Our children need to know we make mistakes, we’re not perfect
I am not always right so last night I made a mistake, I did not see it at the time but later on, one of my teenagers pointed it out to me. We hate to be wrong, but she was right.
Children’s difficult behaviors & Sibling Rivalry
My youngest had spoken disrespectfully to the eldest and I had not stepped in and said; “that is not okay’, which I probably would have done if it had been the other way round. I thought about it and saw it. Later on, I went into my eldest daughter and I apologized to her- it is always important to allow time for both parties to cool down. She’s not over it but I think it helps when we stand back – and take responsibility for what we did – or should have done – and apologise if necessary.
Children only need ‘good enough parents’ not perfect parents!
Challenging behavior – apology restores relationship
I often ask my daughters to apologize :” I need an apology” but they need to know that I am not always right, that I make mistakes, and that when I do, I apologize and take responsibility- then I hope they will do the same when its needed.
Take Responsibility for your actions or inaction
The more I take a few moments out to reflect on what has happened, the better the outcomes I experience. My first instinct is often to blame, however if I need them to take responsibility for their actions, is I need to role model taking responsibility for mine!

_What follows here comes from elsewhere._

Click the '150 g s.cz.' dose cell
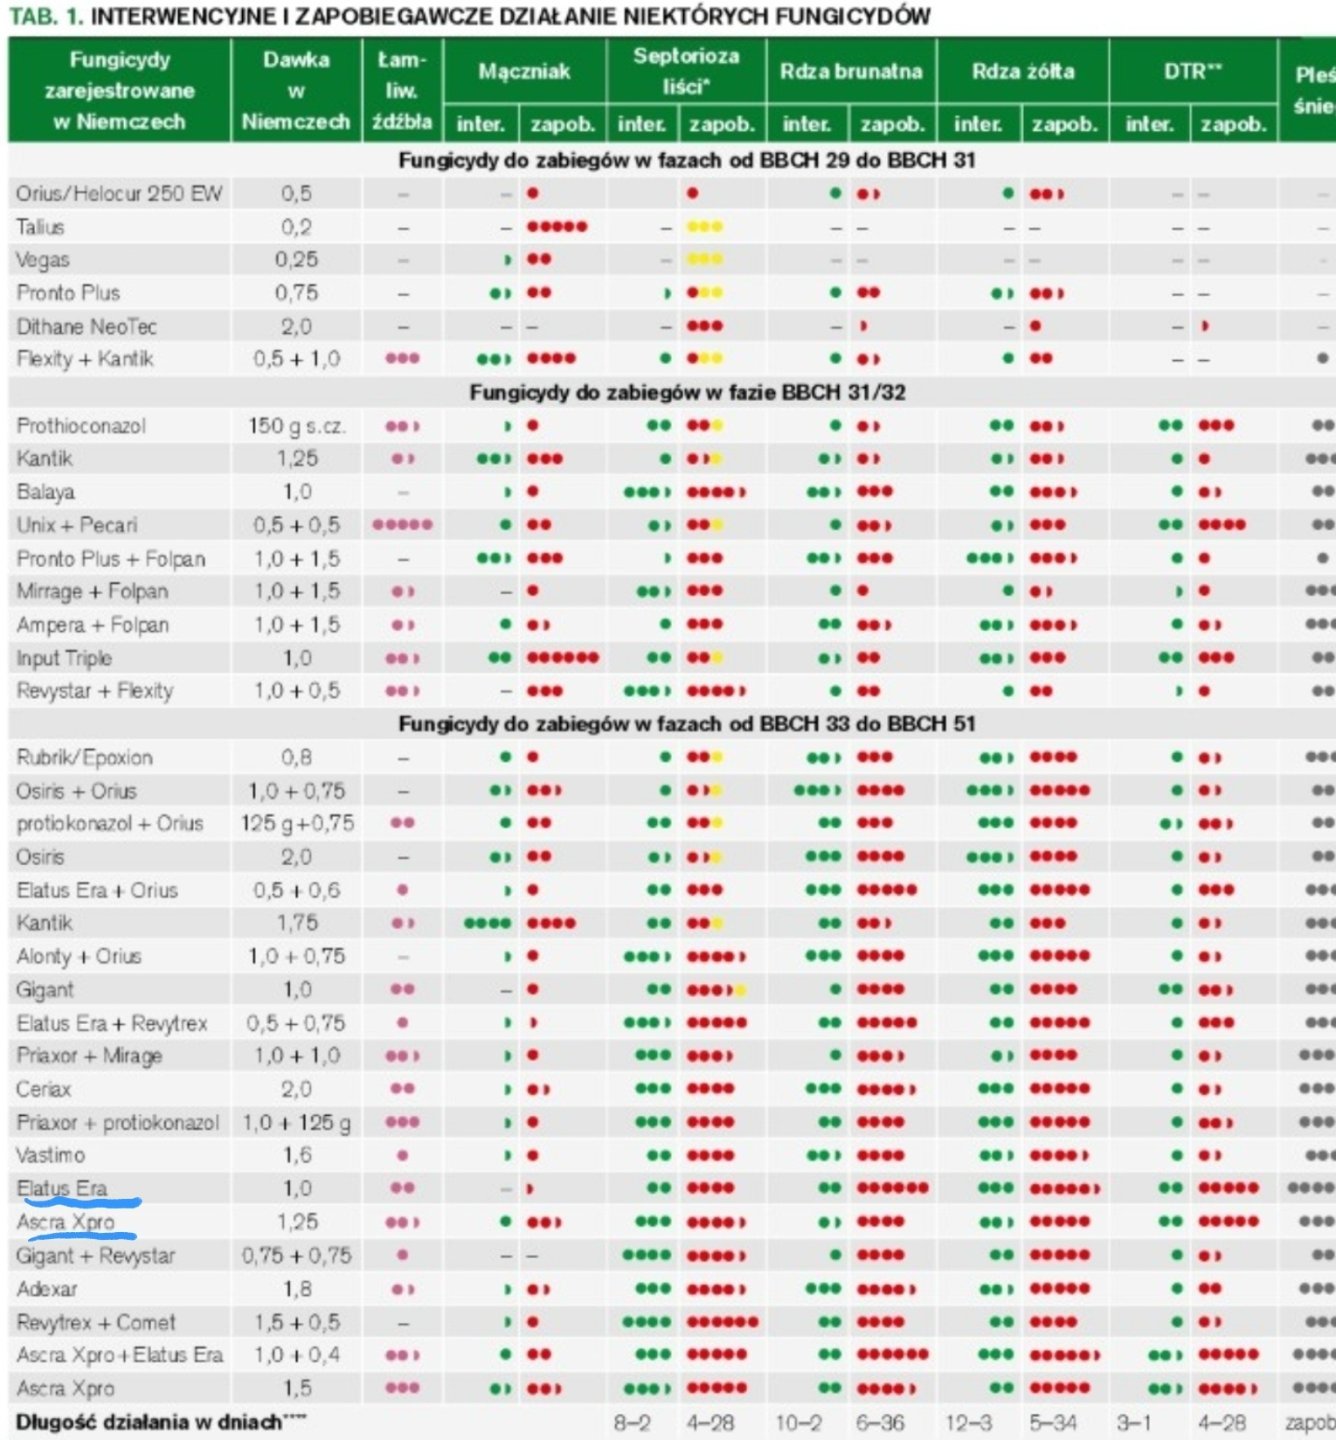This screenshot has width=1336, height=1440. coord(297,426)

Conflict with your child or teen
Children or teens respond better when parenting is democratic, when they have a voice and when you get it wrong, that they can expect an apology. Then the relationship gets back on track, every family has conflicts, but it’s usually because something needs to come to light, in this case that the youngest is let away with things the eldest would not have got away with – hence the sibling rivalry that began it all!